Step 1 : We print MAXVAL of error between both way to compute the vertical scale factors at each time step, note that we cancelled forcing (in the r12377 revision it should not change anything since water forcings such as run off and emp scale with the vertical).

error between proposed and former way to compute vertical scale factors at time kt = 1, 120, 85 e3t (1) 0.0000000000000000 3999.6591076268369 4.54747350886E-013 e3t (2) 5.68434188608E-014 5.11590769747E-013 4.54747350886E-013 e3w 4.64477238892E-007 6.13657050507E-006 5.27333801869E-006 gde3w 1.81898940354E-012 2.72848410531E-012 2.72848410531E-012

QUESTION : Why do we have such an error on the e3w scale factors ? It is not consistent with machine accuracy error. It seems to be related to the e3w_0 computation. How do we compute e3w_0 ? OK SOLVED ! THIS IS A KIND OF ERROR IN THE CODE !!! DUE TO THE FACT THAT E3W_0(jk) != 0.5 * ( E3T_0(jk) + E3T_0(jk-1) )…

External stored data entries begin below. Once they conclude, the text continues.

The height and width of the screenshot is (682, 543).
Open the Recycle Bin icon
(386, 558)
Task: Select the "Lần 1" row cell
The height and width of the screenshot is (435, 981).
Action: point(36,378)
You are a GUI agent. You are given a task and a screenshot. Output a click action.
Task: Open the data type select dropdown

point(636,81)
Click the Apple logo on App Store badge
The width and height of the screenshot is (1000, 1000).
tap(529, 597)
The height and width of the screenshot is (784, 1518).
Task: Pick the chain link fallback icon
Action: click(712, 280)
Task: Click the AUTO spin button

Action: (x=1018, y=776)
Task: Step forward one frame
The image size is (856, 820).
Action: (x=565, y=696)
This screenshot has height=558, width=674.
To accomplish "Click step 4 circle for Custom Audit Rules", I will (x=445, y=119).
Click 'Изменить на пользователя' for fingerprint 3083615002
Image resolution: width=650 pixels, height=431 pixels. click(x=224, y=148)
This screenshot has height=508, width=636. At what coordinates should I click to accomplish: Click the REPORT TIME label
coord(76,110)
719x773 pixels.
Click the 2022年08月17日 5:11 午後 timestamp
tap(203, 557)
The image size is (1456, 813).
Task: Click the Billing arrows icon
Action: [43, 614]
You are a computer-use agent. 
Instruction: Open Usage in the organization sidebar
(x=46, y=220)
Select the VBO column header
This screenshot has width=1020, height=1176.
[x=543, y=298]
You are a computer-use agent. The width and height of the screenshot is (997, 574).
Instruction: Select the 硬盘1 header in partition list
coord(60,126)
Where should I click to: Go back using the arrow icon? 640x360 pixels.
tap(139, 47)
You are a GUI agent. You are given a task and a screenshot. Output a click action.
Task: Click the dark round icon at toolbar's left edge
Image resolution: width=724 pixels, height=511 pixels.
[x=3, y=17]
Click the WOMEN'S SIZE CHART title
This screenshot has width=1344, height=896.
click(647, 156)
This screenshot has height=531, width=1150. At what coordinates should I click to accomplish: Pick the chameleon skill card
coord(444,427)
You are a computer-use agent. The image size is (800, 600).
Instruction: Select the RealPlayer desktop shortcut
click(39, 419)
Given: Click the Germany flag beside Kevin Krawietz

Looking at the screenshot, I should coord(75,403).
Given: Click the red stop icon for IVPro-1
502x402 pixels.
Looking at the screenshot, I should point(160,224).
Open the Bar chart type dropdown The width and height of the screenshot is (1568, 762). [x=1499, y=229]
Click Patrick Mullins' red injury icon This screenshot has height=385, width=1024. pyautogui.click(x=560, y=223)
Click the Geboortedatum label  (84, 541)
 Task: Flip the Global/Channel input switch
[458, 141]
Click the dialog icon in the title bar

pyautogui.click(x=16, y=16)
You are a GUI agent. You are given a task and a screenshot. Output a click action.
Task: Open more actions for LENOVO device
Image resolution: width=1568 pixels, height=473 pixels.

Step 2 : Change the code in domvvl turn into domqe. Duplicate step.F90 into steplf.F90 and call domqe routines inside.

We observe small errors but not errors at the truncature level as expected with the curent trunk version. This is due to the differences spotted above. WE CAN NO LONGER USE THE TRUNK PRODUCTION AS A REFERENCE…


A successful review is needed to schedule the merge of this development into the future NEMO release during next Merge Party (usually in November).


  • Is the proposed methodology now implemented?
  • Are the code changes in agreement with the flowchart defined at preview step?
  • Are the code changes in agreement with list of routines and variables as proposed at preview step?
    If, not, are the discrepancies acceptable?
  • Is the in-line documentation accurate and sufficient?
  • Do the code changes comply with NEMO coding standards?
  • Is the development documented with sufficient details for others to understand the impact of the change?
  • Is the project literature (manual, guide, web, …) now updated or completed following the proposed summary in preview section?


Is the review fully successful? If not, please indicate what is still missing

Once review is successful, the development must be scheduled for merge during next Merge Party Meeting.